- **Aim of the task**
Transcribe exactly the lines from the one containing "Restablecer filtro (174, 138)" through the end of the entries, including both the first and the last, and nothing else.

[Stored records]
<<<<

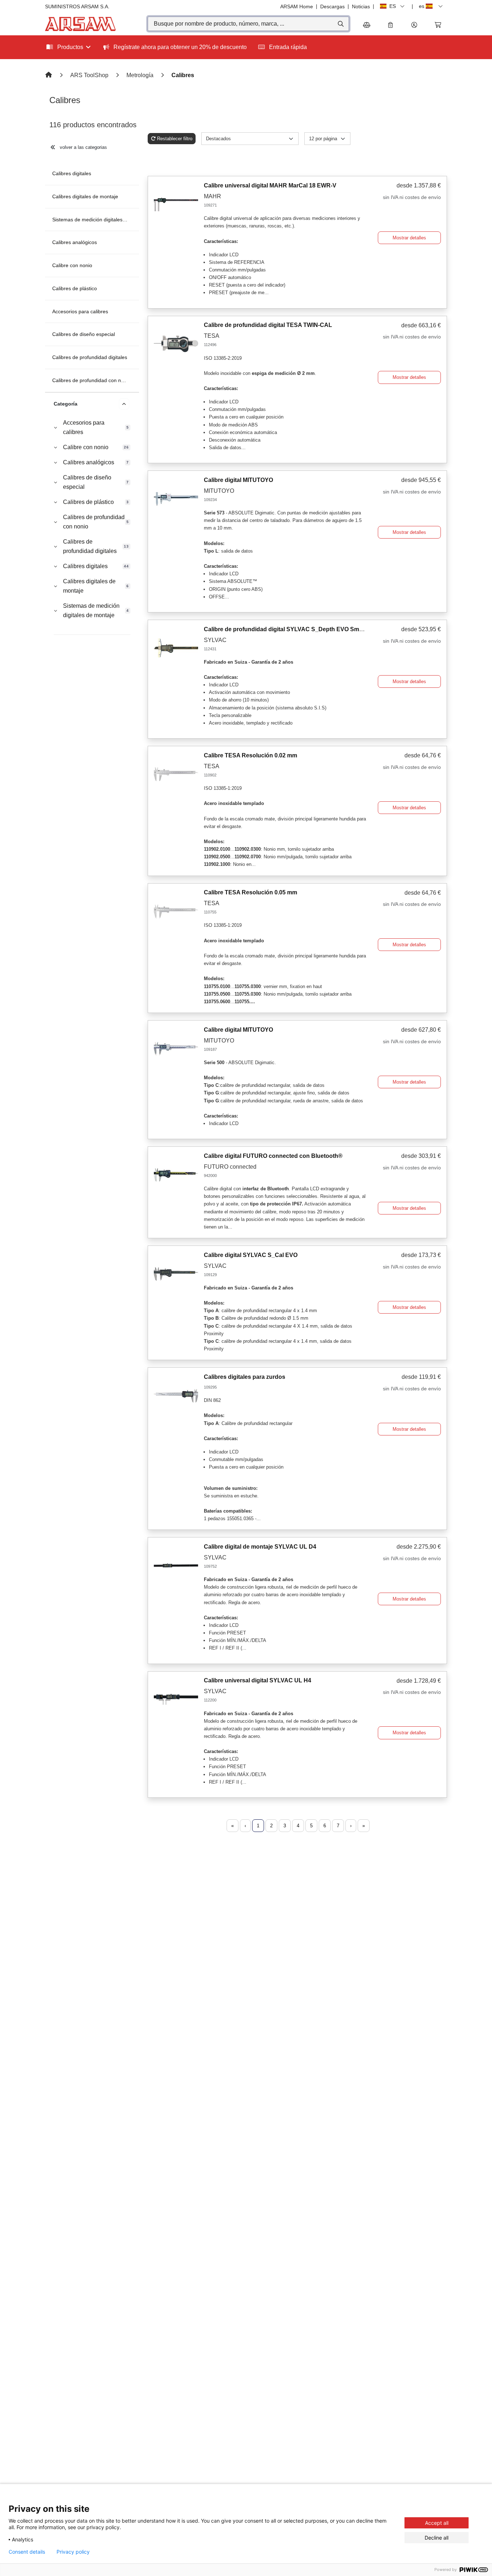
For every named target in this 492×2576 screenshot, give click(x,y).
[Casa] (49, 75)
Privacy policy (73, 2552)
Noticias (361, 6)
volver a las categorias (82, 147)
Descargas (332, 6)
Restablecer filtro (174, 138)
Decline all (436, 2538)
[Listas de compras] (390, 25)
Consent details (27, 2552)
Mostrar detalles (409, 237)
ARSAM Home (296, 6)
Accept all (436, 2523)
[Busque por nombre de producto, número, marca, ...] (340, 24)
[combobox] (248, 24)
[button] (414, 25)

>>>>

- **Solution to this problem**
Restablecer filtro (174, 138)
Decline all (436, 2538)
[Listas de compras] (390, 25)
Consent details (27, 2552)
Mostrar detalles (409, 237)
ARSAM Home (296, 6)
Accept all (436, 2523)
[Busque por nombre de producto, número, marca, ...] (340, 24)
[combobox] (248, 24)
[button] (414, 25)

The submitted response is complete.